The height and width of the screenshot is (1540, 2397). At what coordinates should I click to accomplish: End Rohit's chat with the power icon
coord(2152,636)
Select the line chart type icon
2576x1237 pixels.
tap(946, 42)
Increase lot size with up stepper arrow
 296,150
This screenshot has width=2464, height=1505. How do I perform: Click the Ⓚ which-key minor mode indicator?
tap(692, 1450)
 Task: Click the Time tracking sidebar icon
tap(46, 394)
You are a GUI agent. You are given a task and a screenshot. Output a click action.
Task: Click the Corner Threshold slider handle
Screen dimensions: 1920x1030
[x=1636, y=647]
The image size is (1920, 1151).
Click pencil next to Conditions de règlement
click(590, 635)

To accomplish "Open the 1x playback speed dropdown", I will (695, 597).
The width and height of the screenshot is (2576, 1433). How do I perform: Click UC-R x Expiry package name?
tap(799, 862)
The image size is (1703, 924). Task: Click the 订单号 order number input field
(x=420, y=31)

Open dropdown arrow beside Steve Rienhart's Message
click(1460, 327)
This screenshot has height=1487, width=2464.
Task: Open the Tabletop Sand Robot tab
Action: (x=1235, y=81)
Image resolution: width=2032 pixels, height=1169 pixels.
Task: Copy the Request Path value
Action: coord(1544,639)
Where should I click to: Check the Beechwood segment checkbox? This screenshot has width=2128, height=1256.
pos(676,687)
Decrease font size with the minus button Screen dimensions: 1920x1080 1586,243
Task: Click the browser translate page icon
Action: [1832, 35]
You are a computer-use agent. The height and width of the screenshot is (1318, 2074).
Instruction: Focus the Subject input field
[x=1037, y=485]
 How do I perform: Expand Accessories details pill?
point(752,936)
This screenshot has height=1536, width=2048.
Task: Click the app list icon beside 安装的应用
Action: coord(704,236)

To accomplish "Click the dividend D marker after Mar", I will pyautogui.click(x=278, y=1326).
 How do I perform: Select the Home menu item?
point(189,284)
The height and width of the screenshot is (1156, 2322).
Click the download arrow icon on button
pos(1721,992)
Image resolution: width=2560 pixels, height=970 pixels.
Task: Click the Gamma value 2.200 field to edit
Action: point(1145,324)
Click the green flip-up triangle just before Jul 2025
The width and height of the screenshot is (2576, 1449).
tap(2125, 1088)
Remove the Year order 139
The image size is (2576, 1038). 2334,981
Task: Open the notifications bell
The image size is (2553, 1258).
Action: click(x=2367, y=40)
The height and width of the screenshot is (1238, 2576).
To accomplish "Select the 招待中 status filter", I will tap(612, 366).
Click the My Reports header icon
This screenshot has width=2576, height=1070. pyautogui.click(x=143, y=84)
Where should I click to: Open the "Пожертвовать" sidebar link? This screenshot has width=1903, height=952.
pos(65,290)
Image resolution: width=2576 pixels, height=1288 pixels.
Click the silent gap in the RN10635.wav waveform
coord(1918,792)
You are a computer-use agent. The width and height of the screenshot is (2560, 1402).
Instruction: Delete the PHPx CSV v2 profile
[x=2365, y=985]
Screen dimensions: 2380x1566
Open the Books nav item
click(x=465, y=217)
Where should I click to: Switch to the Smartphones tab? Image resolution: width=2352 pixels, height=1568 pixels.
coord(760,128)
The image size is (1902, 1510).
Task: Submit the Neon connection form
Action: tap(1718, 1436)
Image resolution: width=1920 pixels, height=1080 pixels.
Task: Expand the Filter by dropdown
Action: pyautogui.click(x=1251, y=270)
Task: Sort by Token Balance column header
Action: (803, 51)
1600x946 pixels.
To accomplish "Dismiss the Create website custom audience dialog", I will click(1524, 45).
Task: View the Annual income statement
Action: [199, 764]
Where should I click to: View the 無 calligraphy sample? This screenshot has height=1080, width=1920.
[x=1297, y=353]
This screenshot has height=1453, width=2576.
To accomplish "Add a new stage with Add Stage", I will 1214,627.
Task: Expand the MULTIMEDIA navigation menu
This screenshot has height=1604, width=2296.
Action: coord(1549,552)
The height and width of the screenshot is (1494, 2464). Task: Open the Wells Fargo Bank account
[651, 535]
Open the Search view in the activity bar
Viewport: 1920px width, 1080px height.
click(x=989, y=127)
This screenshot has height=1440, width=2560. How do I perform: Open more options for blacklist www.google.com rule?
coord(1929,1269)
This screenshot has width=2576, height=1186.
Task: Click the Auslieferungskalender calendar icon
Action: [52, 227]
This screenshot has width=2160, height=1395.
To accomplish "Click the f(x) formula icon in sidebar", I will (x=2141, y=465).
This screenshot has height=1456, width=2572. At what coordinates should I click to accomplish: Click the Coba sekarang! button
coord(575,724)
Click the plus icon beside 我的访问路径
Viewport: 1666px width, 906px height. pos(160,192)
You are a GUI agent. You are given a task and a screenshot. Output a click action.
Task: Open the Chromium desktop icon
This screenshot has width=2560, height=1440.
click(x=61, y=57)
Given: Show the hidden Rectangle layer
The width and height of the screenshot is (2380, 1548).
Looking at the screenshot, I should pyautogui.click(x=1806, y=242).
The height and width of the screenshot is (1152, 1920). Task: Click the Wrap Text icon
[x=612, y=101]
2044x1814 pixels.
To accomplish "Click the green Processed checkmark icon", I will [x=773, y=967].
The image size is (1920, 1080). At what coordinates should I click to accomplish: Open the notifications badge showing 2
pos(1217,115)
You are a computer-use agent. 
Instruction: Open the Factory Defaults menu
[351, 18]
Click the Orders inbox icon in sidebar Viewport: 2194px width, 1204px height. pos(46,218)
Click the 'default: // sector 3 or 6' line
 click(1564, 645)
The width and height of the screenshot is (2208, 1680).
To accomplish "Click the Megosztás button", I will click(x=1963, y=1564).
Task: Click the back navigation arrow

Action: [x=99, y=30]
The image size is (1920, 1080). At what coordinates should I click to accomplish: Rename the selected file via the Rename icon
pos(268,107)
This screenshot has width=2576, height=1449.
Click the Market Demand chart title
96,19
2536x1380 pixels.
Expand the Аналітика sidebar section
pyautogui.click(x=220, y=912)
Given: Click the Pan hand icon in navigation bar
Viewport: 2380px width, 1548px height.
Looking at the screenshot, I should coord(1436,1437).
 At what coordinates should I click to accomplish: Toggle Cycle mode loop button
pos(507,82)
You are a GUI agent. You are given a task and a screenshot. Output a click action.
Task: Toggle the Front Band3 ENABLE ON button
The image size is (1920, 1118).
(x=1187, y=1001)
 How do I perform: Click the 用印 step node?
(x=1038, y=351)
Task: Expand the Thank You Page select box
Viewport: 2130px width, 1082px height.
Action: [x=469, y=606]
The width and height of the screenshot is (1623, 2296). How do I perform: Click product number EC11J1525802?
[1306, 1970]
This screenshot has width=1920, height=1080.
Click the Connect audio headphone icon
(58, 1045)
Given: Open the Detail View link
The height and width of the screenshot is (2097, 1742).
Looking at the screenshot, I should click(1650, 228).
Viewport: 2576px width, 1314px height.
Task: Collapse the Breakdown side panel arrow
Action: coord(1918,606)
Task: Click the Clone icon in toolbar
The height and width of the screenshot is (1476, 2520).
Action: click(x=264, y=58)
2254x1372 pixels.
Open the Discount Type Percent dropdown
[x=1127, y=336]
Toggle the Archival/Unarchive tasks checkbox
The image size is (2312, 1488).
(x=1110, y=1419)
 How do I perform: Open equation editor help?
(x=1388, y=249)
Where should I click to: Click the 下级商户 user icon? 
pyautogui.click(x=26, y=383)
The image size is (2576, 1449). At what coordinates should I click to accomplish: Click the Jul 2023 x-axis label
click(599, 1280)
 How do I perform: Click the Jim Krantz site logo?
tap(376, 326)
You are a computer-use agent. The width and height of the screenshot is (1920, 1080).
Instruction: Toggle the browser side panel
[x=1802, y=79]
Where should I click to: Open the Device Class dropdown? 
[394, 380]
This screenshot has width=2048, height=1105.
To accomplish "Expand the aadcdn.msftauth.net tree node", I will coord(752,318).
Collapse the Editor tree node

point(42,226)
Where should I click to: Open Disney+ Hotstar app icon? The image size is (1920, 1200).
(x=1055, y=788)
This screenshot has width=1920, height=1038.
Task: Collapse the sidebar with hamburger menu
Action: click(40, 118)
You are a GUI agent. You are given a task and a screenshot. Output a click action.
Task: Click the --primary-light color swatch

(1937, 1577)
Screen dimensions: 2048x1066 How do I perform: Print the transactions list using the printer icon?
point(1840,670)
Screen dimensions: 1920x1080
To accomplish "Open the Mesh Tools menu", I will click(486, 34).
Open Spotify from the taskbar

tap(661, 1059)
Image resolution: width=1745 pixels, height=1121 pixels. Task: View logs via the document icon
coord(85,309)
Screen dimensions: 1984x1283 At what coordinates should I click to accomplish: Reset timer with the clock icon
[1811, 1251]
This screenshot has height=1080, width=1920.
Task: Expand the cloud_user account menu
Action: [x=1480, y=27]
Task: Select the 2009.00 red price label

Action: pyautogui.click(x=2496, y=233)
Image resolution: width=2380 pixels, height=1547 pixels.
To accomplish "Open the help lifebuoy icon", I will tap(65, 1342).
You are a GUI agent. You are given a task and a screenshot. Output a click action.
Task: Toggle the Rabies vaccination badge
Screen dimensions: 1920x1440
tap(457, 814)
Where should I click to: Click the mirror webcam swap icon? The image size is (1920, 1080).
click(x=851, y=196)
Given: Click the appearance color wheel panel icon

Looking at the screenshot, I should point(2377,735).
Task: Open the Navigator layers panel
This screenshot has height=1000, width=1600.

◆ ◆ ◆ ◆ ◆

Gather from the records above every line containing the string "computer".

You are a computer-use agent. The height and width of the screenshot is (1318, 2074).
You are a computer-use agent. The width and height of the screenshot is (2560, 1402).
You are a computer-use agent. 
You are a computer-use agent. The width and height of the screenshot is (1920, 1080).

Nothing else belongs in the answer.